The U.S. added 4.6 GW of new solar capacity in Q3 2022, a 17% decrease from the same quarter last year, as trade barriers and ongoing supply chain constraints continued to slow America’s clean energy progress.

These disruptions will cause a 23% decline in solar installations this year compared to 2021, according to the U.S. Solar Market Insight Q4 2022 report from the solar energy Industries Association (SEIA) and Wood Mackenzie.

Wood Mackenzie said detainments under the Uyghur Forced Labor Prevention Act (UFLPA) are depressing near-term solar installation forecasts and delaying the impact of the Inflation Reduction Act (IRA). The U.S. Department of Commerce’s recent decision to apply anti-circumvention tariffs on solar products from Southeast Asia presents downside risk to future solar deployment.

“America’s clean energy economy is being hindered by its own trade actions,” says SEIA president and CEO Abigail Ross Hopper. “The solar and storage industry is acting decisively to build an ethical supply chain, but unnecessary supply bottlenecks and trade restrictions are preventing manufacturers from getting the equipment they need to invest in U.S. facilities. In the aftermath of the Inflation Reduction Act (IRA), we cannot afford to waste time tinkering with trade laws as the climate threat looms.”

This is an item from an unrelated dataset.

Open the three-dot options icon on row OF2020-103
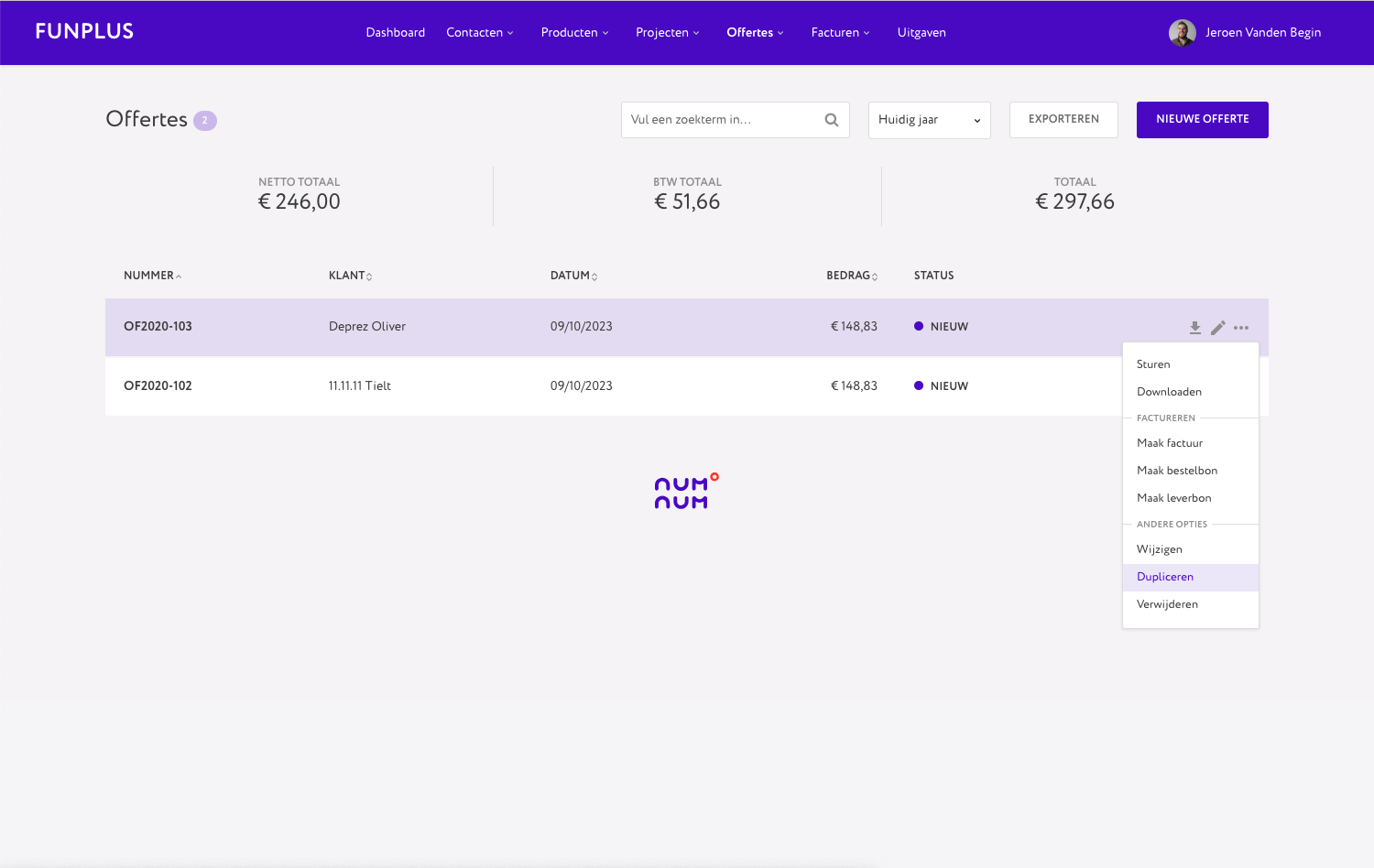click(1242, 327)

As a result of supply constraints, the utility-scale, commercial and community solar markets all experienced quarter-over-quarter declines in Q3. The residential solar segment is less directly impacted by existing trade issues and saw 1.57 GW of new installations, marking a 43% increase over Q3 2021.

“Installations this year were significantly depressed due to supply chain constraints” states Michelle Davis, principal analyst and lead author of the report. “It has proven more difficult and time-consuming to provide the proper evidence to comply with the UFLPA, further delaying equipment delivery to the U.S.”

Forecasts from Wood Mackenzie find that the UFLPA will limit solar deployment through 2023 and mute the impact of the IRA in the near term. The report forecasts the utility-scale solar market to add 10.3 GW of new capacity in 2022, representing a 40% drop from 2021 volumes. By 2024, IRA-fueled growth will begin in earnest, with annual solar growth averaging 21% between 2023-2027.

Even as supply chain constraints slowed the market, solar accounted for 45% of all new electric generating capacity additions through Q3 2022, the most of any electricity source.